Liga Super Eropa : Ditentang Klopp, Didukung Liverpool

Liputan6.com, Liverpool - Manajer Liverpool, Jurgen Klopp menjadi salah satu figur yang menolak rencana adanya Liga Super Eropa (European Super League). Pernyataan Klopp itu telah disampaikannya 2019 silam.

"Saya harap Liga Super Eropa tidak akan ada. Dengan Liga Champions yang ada saat ini, sepak bola sudah punya produk yang bagus, bahkan dengan Liga Europa," ujarnya seperti dilansir Sportskeeda.

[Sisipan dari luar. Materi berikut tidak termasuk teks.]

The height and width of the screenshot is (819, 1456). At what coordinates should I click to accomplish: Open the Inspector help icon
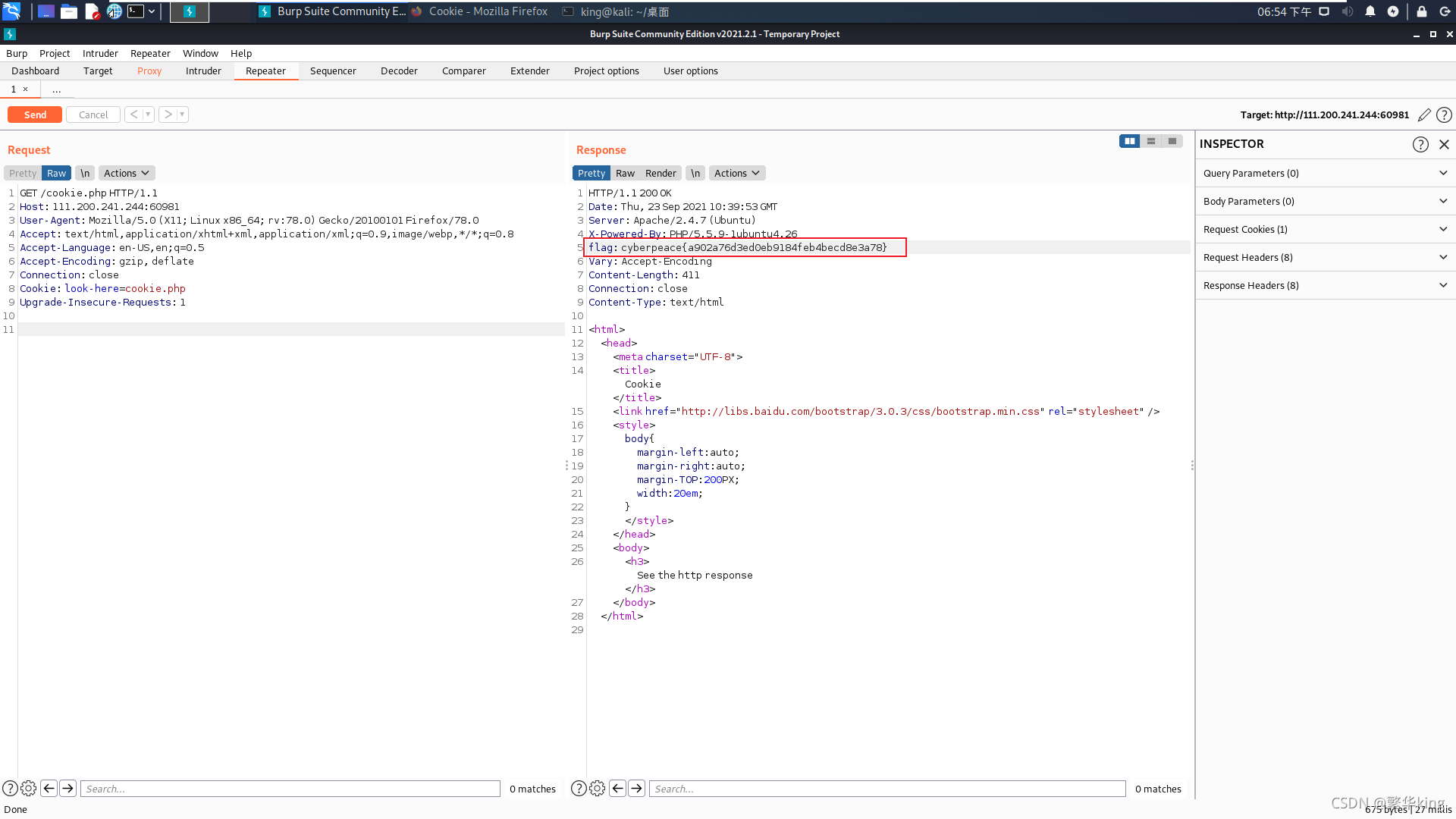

Seperti diketahui, sejumlah klub besar Inggris, Spanyol, dan Italia berencana menggelar Liga Super Eropa dalam waktu dekat. Dari Inggris, Liverpool menjadi salah satu inisiator bersama Arsenal, Manchester United, Tottenham Hotspur, Chelsea, dan Manchester City.

Rencananya, Liga Super Eropa akan berlangsung tiap tengah pekan. Rencana itu membuat UEFA dan FIFA berang.

UEFA dan FIFA menegaskan Liga Super Eropa akan menghancurkan sepak bola. Salah satu yang akan terdampak adalah nasib Liga Champions.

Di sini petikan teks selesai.